Update for 24 December 2009
As I alighted the rickety bus by the roadside, I was pleasantly taken in by the forested surroundings, yet within bustling distance of the religious town-centre and its chief attraction. I carried by luggage and looked around for a coolie – with none in sight, just tossed it over my shoulder and followed a small band of pilgrims towards the town centre. Just across the road, and I was face to face with the fast flowing green waters of the Ganges. It was meandering along in curves, not rushing, and not stagnant, but very calming and refreshing for a weary traveler like me. I walked less than a furlong and then crossed the road to the chief attraction, the bridge that would take me across. It was the bridge that every Indian had heard of – and was out of bounds to vehicular traffic. It had a mythological lilt to its name that swung dreamily from one bank to another. This was the Lakshman Jhoola, Lakshman’s Swing. Rather large at around 100 feet in span and since it was a suspension bridge, it was almost as tall at the entrance bank where I walked in. The hoists dropped down in a parabolic curve and almost stayed flat for a large part of the bridge. The tricky part of walking on this suspension bridge was its supposed flimsiness – because it bounces up and down with the human footfalls and if a prankster wanted to frighten the aged matriarch shrouded in a shawl, he would just jump up and down a couple of times to wobble the bridge under her feet. She would shriek and let out her choicest swear words, which would never cross the PG 13 limit (perhaps the effect of walking on the Lakshman Jhoola also led to drawing the famous Lakshman Rekha* on your vocabulary). And even if you did not have pranksters in your pilgrim group, there would be enough in others to give you a dose of the wobble on the bridge. The walk was refreshing as you saw the calm gurgling green Ganges below you, to your right and left and as you approached the exit of the bridge, the parabola rose again to hoisted high as the second support in the suspension bridge. Then I entered the Pilgrim Town with its temples, ashrams, and series of steps that led down to the river. I am sure I will return to these steps at sundown to witness the River Prayer, aarti. The bell chimes, and hymn chants in the background sound soothing and the crowds add to building the atmosphere.
The morning after the heady SENSEX recovery, the D Boyz started their work on a good note – they opened their offices to some good cheer and thereafter, looked around for good news and cheer. Not hearing much, they quickly got down to discussing inane nothings which quietened the SENSEX (keeping it flat for the next 4 hours or so). And then the cricket match in Calcutta started, exciting the D Boyz that they picked up the SENSEX to over 100 points again today and lofted it to 17360 – up 129 points.
The young boys at the ashram were cute with their foreheads smeared with the religious 3 stripe ash and dotted with the vermillion. They were filing past us towards the river for their daily prayer meet.
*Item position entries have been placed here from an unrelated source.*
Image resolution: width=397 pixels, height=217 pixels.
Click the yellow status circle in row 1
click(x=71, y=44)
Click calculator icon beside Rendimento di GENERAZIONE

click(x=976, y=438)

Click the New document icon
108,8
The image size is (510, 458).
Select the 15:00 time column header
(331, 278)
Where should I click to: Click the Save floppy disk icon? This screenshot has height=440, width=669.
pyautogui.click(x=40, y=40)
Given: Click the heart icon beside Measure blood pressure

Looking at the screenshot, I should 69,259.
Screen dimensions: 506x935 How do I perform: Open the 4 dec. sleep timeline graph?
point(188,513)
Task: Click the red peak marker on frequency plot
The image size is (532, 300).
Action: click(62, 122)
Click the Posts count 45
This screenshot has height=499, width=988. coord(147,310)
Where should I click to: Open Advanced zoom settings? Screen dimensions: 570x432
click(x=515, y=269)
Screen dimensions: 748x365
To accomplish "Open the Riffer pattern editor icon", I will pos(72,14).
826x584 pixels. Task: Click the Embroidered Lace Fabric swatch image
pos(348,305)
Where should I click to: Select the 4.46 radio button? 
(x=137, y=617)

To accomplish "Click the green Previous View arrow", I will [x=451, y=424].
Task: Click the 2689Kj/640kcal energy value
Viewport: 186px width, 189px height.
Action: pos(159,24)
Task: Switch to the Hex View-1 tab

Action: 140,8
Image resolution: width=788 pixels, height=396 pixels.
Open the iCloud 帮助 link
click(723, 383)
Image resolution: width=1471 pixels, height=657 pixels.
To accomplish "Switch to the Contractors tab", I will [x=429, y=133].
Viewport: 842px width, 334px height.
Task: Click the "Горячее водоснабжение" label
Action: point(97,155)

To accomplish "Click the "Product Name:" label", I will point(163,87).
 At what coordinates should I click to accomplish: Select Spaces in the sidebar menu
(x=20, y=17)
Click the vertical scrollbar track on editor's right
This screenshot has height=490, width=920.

I walked into the ashram and the smiling housekeeper offered to show me to my little room on the first floor that overlooked the Ganges, the Road that I just took from the bridge, the Lakshman Jhoola and the forested hills beyond.
Have a nice weekend and Season’s Greetings. Cheers….
* Lakshman Rekha – reference – the Ramayana – where Lakshman draws a line (Rekha) on the ground as the threshold limit for Sita, his sister-in-law and her safety when he goes looking for his supposedly hurt brother, Rama.